Terrible derrota, gloriosa derrota
Estaba yo enfrente de la señorita y lo único que quería era pagar mi mensualidad del gimnasio y entrar y ya. Ah, pues que no. Que como no fui ningún día de julio y no me di de baja también tenía que pagar ese mes porque así eran las reglas y yo sintiendo en el estómago una especie de chimenea incontrolable y la cabeza a punto de explotar y de gritar: “¡a ver, señorita, usted ni nadie entiende que yo debo ejercitarme, que es parte de un tratamiento muy complicado para mantener mis niveles de glucosa estables!” Y ojalá se lo hubiera gritado. Porque lo que le grité fue mucho peor, fueron declaraciones de gente que es incapaz de cooperar y que se cree dueña del mundo y yo sabía que lo que decía y el conflicto que estaba teniendo era innecesario por burdo, por brutal (en el sentido violento). Algo tenía que hacer, comprobaba que ese nivel de irritabilidad no era normal. ¿Normal? No era sano. Nadie feliz podría desquiciarse así. ¿Feliz? Nadie estable. El altercado en el gimnasio era solo un síntoma más entre llantos inesperados, insomnio, ideas suicidas y una desmotivación que solo se apagaba con cerveza.
Llegué a una página web dedicada a promover la cultura de la terapia a precios accesibles y en línea. Yo ya había hecho terapia de adolescente. Una mezcla de arquetipos de Jung con reiki.
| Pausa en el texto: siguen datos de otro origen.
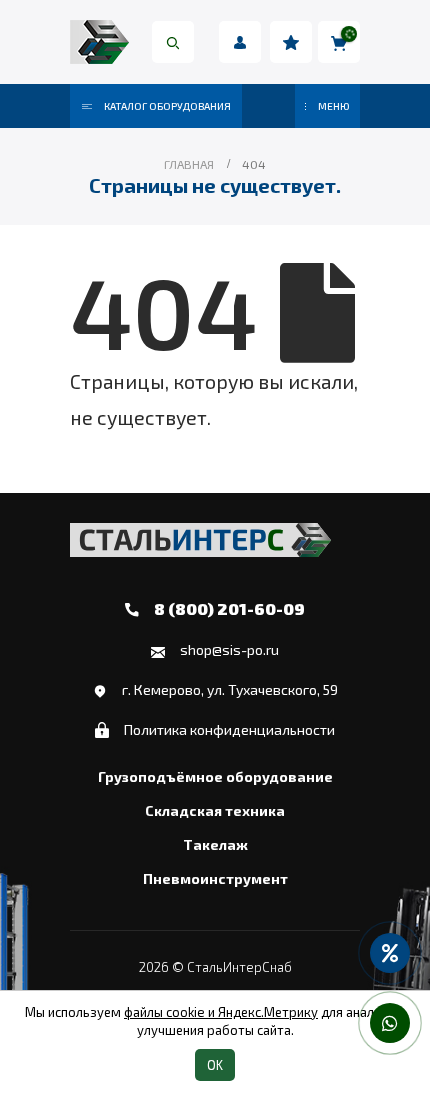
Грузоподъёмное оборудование (215, 777)
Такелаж (215, 845)
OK (215, 1065)
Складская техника (215, 811)
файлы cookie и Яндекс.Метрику (221, 1012)
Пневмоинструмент (215, 879)
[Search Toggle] (173, 42)
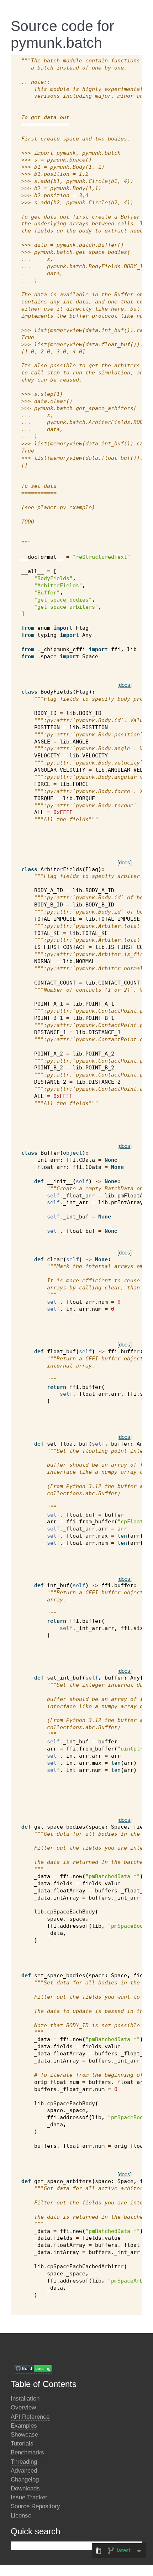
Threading (24, 2461)
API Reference (30, 2416)
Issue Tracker (29, 2497)
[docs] (124, 685)
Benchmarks (27, 2452)
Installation (25, 2398)
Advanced (24, 2470)
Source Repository (35, 2506)
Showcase (24, 2434)
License (21, 2515)
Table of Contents (43, 2384)
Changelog (25, 2479)
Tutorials (22, 2443)
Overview (23, 2407)
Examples (24, 2425)
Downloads (25, 2488)
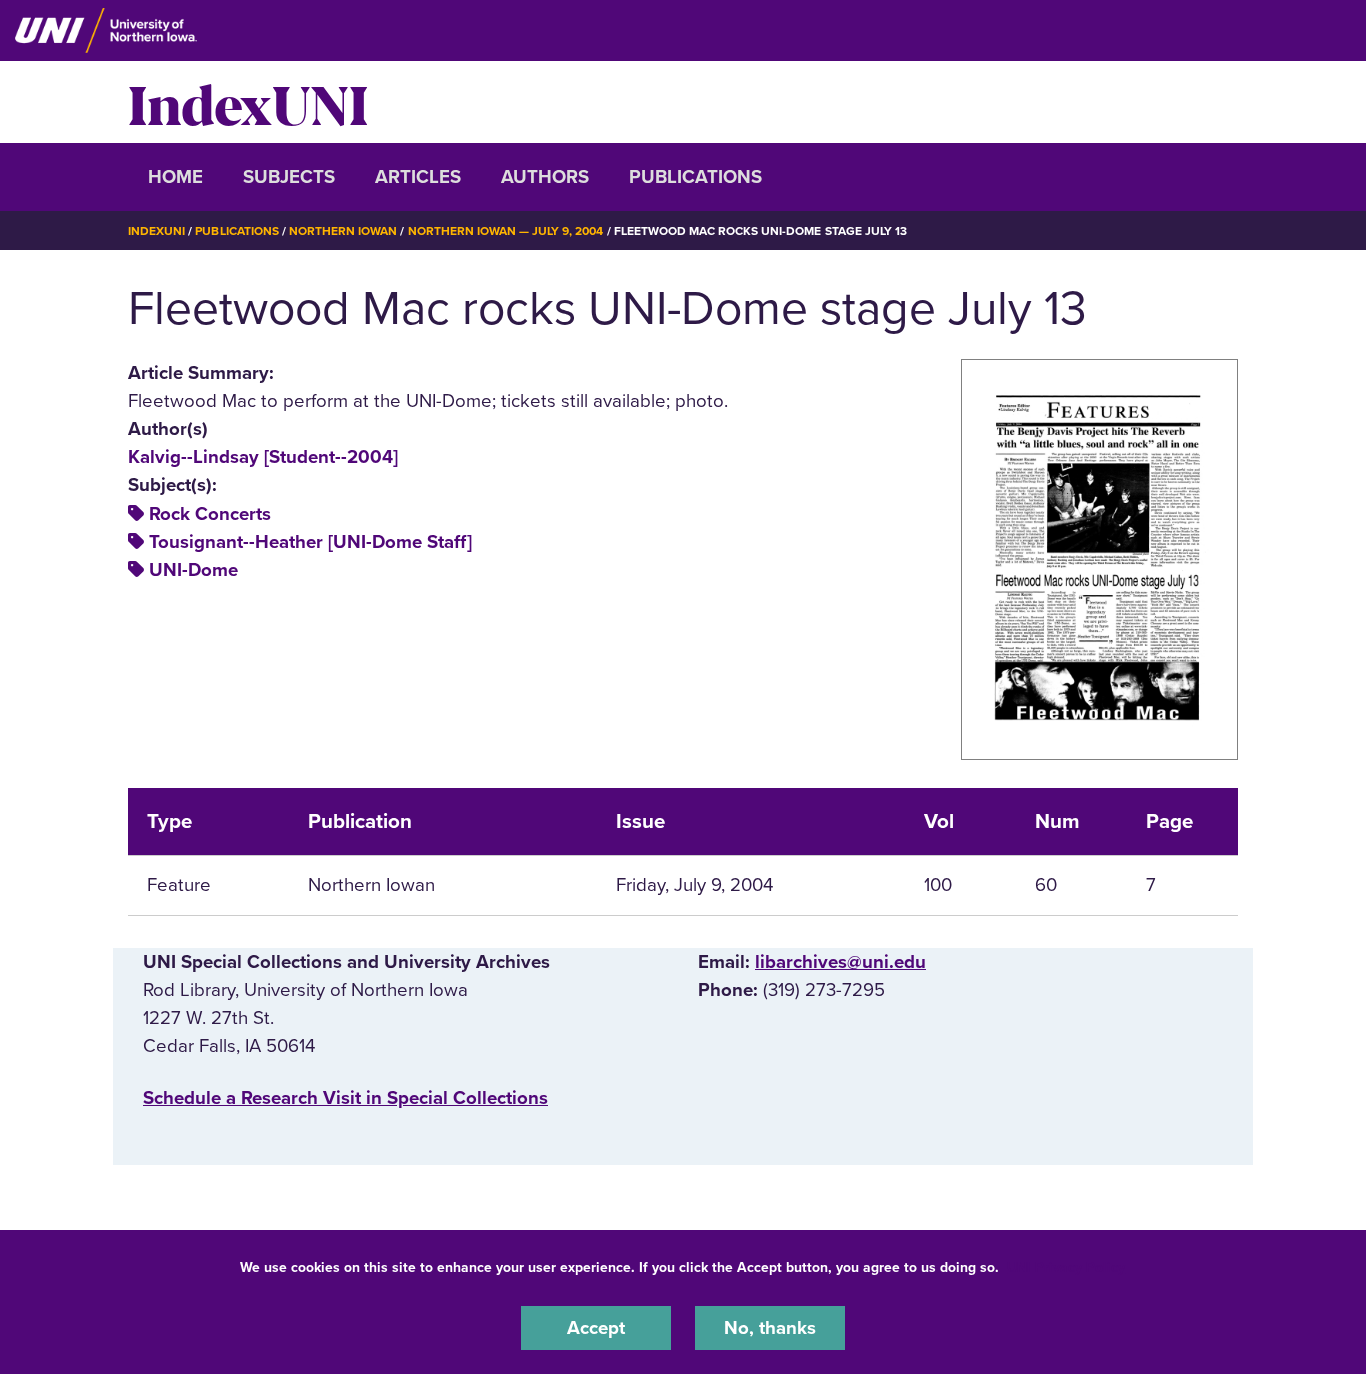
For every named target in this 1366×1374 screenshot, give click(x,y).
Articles (418, 177)
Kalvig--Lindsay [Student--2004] (263, 457)
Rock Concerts (210, 514)
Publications (695, 177)
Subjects (289, 177)
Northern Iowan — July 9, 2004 (506, 231)
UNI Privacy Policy (1066, 1267)
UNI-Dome (193, 570)
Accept (596, 1328)
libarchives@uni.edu (840, 962)
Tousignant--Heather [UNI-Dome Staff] (310, 542)
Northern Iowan (343, 231)
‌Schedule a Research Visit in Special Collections (345, 1098)
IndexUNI (248, 102)
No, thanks (770, 1328)
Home (175, 177)
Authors (545, 177)
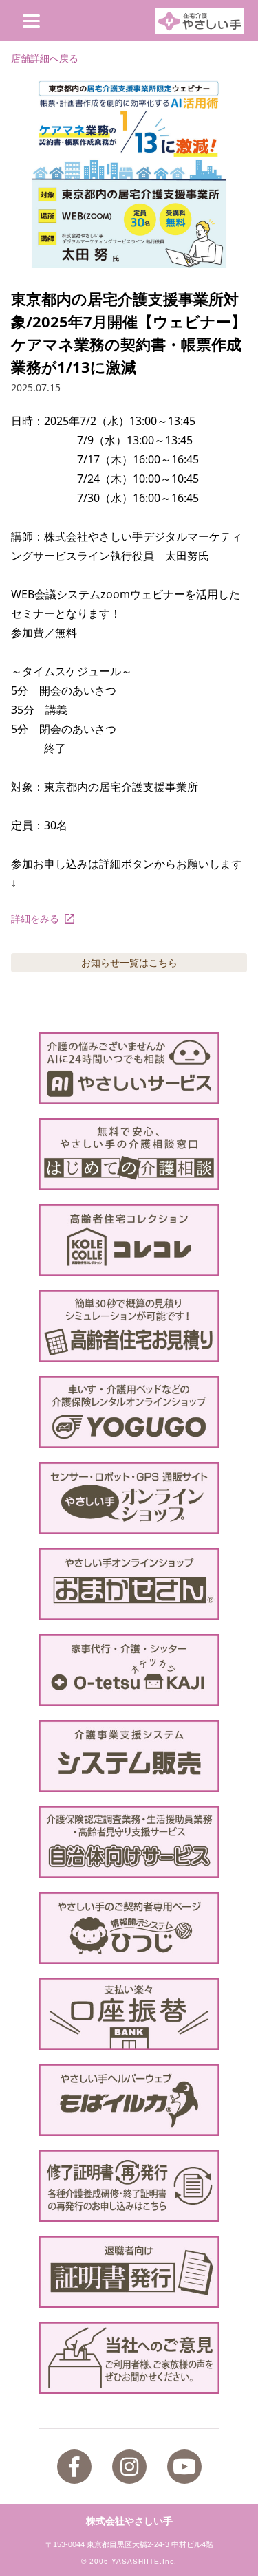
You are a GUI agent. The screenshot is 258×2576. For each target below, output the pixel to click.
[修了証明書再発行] (129, 2186)
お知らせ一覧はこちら (129, 962)
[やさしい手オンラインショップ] (129, 1498)
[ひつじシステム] (129, 1928)
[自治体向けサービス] (129, 1842)
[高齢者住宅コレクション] (129, 1240)
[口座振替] (129, 2014)
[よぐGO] (129, 1412)
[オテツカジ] (129, 1670)
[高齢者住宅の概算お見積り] (129, 1326)
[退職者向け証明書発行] (129, 2272)
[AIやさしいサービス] (129, 1068)
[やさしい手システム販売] (129, 1756)
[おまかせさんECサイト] (129, 1584)
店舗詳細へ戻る (44, 58)
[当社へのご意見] (129, 2358)
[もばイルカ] (129, 2100)
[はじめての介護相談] (129, 1154)
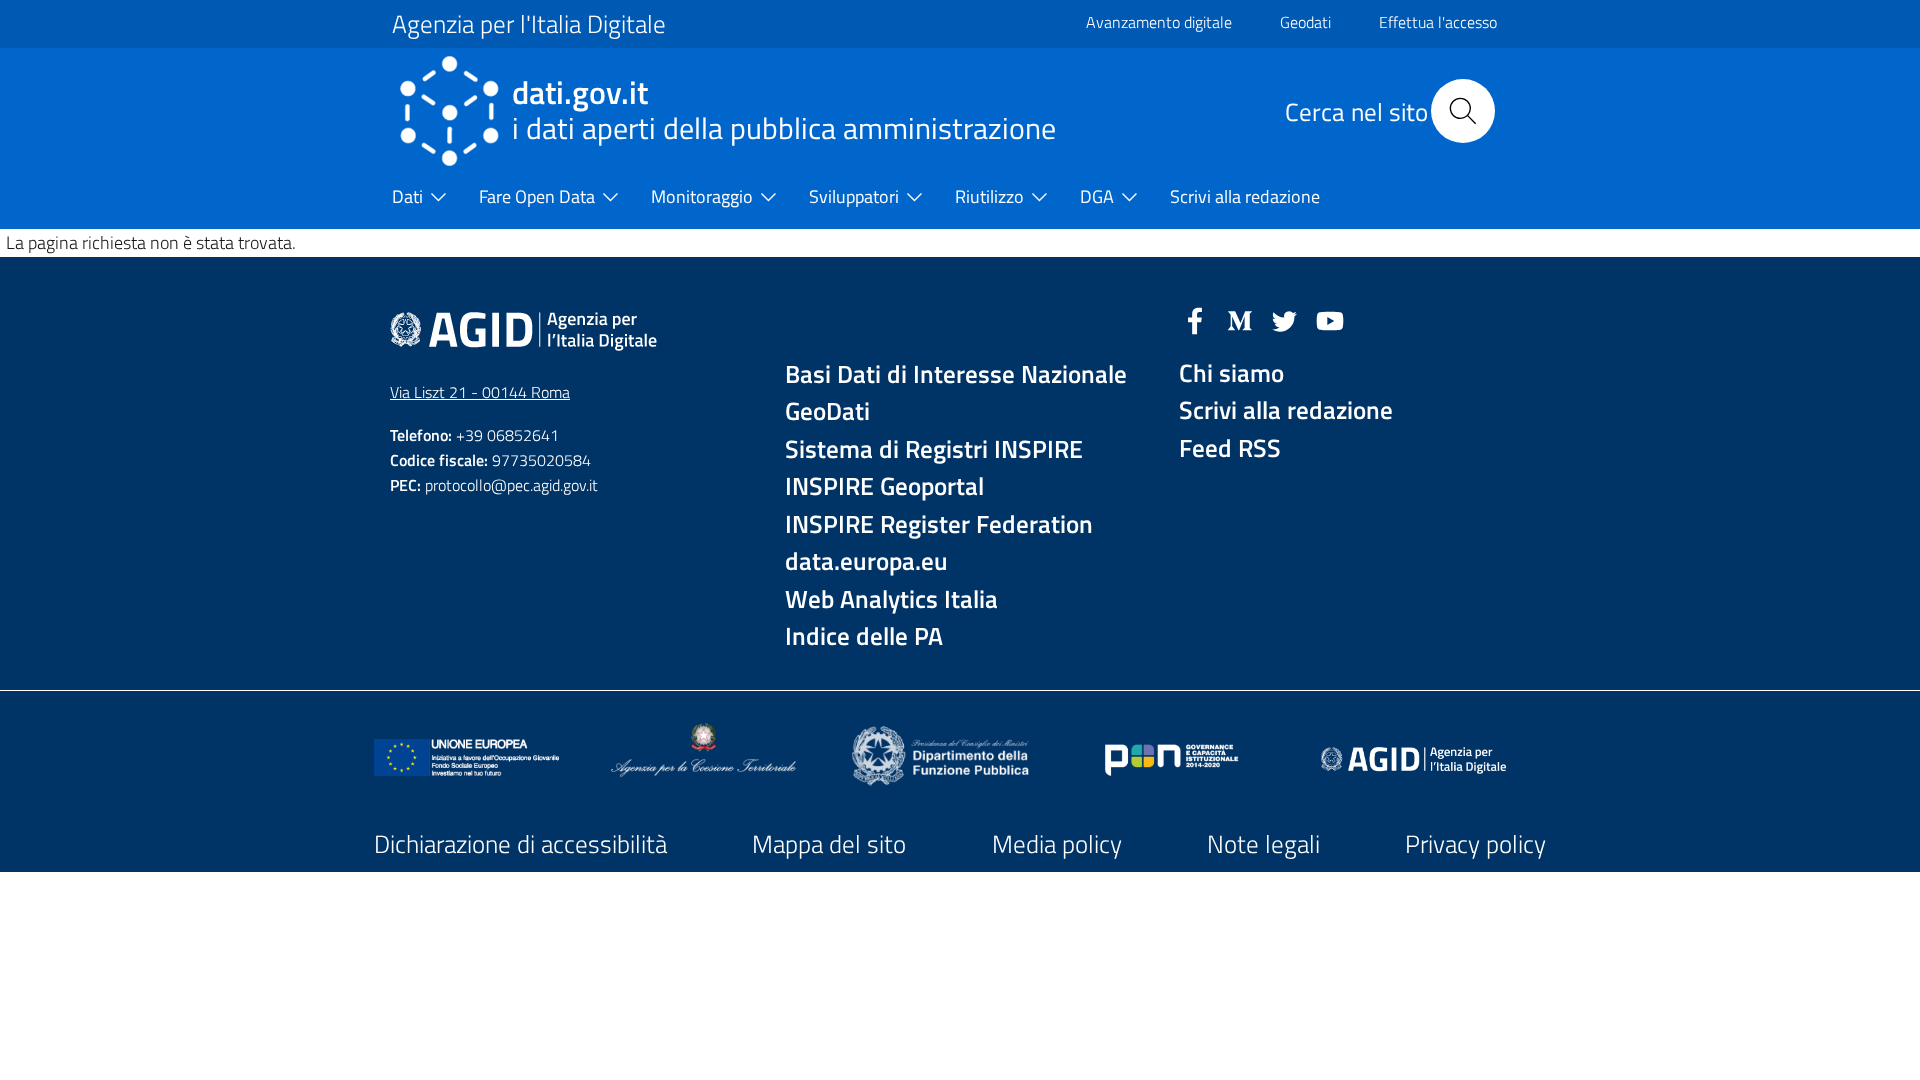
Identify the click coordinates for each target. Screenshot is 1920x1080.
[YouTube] (1330, 319)
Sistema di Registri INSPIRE (934, 449)
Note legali (1263, 844)
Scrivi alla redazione (1286, 410)
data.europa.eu (866, 561)
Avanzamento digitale (1159, 22)
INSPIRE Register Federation (939, 524)
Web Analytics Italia (891, 599)
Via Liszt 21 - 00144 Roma (480, 392)
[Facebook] (1195, 319)
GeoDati (827, 411)
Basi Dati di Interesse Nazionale (956, 374)
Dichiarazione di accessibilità (520, 844)
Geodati (1305, 22)
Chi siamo (1231, 373)
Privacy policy (1475, 844)
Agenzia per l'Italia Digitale (529, 24)
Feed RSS (1230, 448)
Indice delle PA (864, 636)
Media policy (1057, 844)
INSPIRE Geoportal (884, 486)
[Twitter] (1285, 319)
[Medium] (1240, 319)
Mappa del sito (829, 844)
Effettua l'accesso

Una vez en una sesión golpeé un cojín y traté de llorar mientras salía del clóset conmigo mismo y aprendía a hacer amigos. Pero en esa ocasión y a mis 32 años me atendió desde Zoom un psicólogo cognitivo-conductual en Ciudad Juárez. Me presentó su currículum y su código de ética. Después yo hablé. Concluyó en que tenía que ver a alguien personalmente, que el tipo de servicio que se ofrecía en esa página no me iba a ayudar en mucho y de ser posible asistir también al psiquiatra. Antidepresivo, pastillas para dormir, cambio total de estilo de vida. “Eres diabético, tú tienes que tener más cuidado con todo lo que haces”, me recordó la psiquiatra. Esa condena, hasta el día de hoy, no la he podido sanar.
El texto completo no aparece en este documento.